Site-directed point mutations in embryonic stem cells: A gene-targeting tag-and-exchange strategy

Sequential gene targeting was used to introduce point mutations into one α2 isoform Na,K-ATPase homolog in mouse embryonic stem (ES) cells. In the first round of targeted replacement, the gene was tagged with selectable markers by insertion of a Neo^r/HSV-tk gene cassette, and this event was selected for by gain of neomycin (G418) resistance. In the second targeted replacement event, the tagged genomic sequence was exchanged with a vector consisting of homologous genomic sequences carrying five site-directed nucleotide substitutions. Embryonic stem cell clones modified by exchange with the mutation vector were selected for loss of the HSV-tk gene by resistance to ganciclovir. Candidate clones were further screened and identified by polymerase chain reaction and Southern blot analysis. By this strategy, the endogenous α2 isoform Na,K-ATPase gene was altered to encode two other amino acids so that the enzyme is resistant to inhibition by cardiac glycosides while maintaining its transmembrane ion-pumping function.
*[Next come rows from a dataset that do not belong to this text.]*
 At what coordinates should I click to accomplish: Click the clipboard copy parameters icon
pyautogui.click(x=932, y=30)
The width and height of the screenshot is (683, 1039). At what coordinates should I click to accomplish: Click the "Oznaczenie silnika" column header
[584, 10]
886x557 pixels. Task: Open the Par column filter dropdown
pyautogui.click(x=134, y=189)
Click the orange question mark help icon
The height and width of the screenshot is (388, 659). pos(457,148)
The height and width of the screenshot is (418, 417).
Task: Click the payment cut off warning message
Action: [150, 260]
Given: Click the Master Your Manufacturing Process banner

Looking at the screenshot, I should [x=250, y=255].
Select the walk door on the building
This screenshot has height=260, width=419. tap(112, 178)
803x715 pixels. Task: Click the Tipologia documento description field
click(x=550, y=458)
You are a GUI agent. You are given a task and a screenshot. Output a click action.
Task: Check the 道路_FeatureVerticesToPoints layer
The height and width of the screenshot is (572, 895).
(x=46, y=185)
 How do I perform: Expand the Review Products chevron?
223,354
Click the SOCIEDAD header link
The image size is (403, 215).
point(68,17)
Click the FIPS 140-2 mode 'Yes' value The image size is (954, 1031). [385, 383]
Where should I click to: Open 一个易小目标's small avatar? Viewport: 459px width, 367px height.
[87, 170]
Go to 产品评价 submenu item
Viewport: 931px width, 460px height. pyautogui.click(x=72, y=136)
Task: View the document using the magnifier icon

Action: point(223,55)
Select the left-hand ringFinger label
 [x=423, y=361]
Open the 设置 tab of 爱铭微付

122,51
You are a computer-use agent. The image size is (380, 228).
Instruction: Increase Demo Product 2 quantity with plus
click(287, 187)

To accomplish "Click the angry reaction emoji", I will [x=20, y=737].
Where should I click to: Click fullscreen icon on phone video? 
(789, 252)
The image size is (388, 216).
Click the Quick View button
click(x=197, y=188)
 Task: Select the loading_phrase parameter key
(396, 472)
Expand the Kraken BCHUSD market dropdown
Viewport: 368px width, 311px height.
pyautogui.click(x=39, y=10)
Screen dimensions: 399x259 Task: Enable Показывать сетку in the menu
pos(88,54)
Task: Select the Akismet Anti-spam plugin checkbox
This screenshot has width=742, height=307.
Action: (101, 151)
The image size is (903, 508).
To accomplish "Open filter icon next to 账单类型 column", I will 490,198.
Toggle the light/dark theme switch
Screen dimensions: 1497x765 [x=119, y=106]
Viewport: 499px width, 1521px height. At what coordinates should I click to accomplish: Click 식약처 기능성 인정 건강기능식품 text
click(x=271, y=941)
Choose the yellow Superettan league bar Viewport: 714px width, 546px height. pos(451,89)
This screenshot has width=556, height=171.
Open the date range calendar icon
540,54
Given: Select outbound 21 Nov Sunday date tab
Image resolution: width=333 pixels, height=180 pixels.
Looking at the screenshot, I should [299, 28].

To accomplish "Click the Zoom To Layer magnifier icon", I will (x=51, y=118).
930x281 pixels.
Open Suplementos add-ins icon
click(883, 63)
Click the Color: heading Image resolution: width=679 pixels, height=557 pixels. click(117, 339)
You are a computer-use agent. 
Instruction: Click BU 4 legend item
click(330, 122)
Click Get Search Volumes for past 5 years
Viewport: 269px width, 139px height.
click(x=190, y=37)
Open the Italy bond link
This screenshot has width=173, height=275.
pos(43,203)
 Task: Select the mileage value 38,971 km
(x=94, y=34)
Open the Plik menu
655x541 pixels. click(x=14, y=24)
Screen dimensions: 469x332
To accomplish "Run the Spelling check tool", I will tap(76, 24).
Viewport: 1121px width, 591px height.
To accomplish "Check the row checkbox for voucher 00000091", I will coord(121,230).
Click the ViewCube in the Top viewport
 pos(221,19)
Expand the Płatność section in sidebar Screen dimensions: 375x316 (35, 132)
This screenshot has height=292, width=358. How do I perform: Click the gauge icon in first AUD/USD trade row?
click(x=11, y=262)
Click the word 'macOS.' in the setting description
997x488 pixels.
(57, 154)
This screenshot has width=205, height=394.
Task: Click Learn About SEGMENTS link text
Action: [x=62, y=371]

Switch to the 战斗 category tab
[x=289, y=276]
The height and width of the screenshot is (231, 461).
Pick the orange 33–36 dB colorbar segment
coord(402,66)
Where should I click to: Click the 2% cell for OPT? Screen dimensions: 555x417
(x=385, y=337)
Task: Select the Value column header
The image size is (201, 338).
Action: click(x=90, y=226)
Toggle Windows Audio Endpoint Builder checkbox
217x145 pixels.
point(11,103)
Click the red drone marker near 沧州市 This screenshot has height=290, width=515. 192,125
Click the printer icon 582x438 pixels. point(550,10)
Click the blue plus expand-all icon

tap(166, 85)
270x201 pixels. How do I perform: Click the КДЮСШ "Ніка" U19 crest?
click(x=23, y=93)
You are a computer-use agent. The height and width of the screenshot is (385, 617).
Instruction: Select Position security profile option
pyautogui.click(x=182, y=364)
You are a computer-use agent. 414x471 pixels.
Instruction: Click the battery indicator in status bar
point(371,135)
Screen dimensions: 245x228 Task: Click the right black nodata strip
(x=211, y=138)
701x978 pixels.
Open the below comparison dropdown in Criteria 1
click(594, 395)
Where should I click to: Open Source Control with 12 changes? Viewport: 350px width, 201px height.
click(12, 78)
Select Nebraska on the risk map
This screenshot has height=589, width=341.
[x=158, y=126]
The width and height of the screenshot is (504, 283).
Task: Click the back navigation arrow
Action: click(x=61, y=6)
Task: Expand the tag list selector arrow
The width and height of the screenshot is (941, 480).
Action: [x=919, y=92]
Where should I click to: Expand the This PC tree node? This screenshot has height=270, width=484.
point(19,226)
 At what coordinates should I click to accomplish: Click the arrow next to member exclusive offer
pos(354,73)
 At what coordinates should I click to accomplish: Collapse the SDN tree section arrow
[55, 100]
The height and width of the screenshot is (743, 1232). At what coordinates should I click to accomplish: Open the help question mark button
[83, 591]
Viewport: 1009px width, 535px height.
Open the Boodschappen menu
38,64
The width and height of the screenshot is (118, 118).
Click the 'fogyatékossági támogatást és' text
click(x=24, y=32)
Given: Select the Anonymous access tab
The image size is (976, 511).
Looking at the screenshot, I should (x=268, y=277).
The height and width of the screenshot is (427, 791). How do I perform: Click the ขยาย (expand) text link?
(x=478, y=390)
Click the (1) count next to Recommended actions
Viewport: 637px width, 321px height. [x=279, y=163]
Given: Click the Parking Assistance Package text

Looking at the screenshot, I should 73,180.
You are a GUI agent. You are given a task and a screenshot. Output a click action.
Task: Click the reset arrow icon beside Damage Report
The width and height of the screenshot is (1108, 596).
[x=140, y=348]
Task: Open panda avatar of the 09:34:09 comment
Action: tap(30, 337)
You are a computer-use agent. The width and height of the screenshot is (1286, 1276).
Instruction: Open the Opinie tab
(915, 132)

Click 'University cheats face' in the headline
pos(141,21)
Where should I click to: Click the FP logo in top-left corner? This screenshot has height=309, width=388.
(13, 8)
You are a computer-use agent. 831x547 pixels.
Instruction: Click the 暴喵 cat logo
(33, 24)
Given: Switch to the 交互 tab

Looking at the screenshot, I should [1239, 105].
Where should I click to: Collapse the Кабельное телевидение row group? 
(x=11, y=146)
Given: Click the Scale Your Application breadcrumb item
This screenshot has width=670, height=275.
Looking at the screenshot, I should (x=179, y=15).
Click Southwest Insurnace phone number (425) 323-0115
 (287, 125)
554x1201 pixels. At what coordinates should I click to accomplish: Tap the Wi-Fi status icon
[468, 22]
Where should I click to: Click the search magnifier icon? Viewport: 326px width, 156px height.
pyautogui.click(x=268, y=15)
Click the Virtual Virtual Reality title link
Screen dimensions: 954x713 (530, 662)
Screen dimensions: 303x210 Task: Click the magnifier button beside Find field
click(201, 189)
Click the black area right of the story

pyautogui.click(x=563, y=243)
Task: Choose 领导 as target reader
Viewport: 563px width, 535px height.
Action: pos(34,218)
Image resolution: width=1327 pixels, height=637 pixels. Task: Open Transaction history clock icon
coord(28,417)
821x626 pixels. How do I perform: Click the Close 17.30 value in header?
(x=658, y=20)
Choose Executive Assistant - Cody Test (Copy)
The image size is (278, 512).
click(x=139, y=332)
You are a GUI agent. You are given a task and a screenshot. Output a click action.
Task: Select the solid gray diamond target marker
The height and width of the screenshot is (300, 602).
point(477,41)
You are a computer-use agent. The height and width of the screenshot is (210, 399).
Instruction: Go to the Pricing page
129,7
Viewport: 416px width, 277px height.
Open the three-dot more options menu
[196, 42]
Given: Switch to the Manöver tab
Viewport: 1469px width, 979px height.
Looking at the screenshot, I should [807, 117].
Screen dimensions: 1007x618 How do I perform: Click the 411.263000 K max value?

Since the initial tagging event and the subsequent mutation-exchange event are independent of one another, a tagged cell line can be used to generate a variety of mutant lines by exchange with various mutation vectors at the tagged locus. This method should be useful for testing specific mutations introduced into the genomes of tissue culture cells and animals and for developing animal models encompassing the mutational variability of known genetic disorders.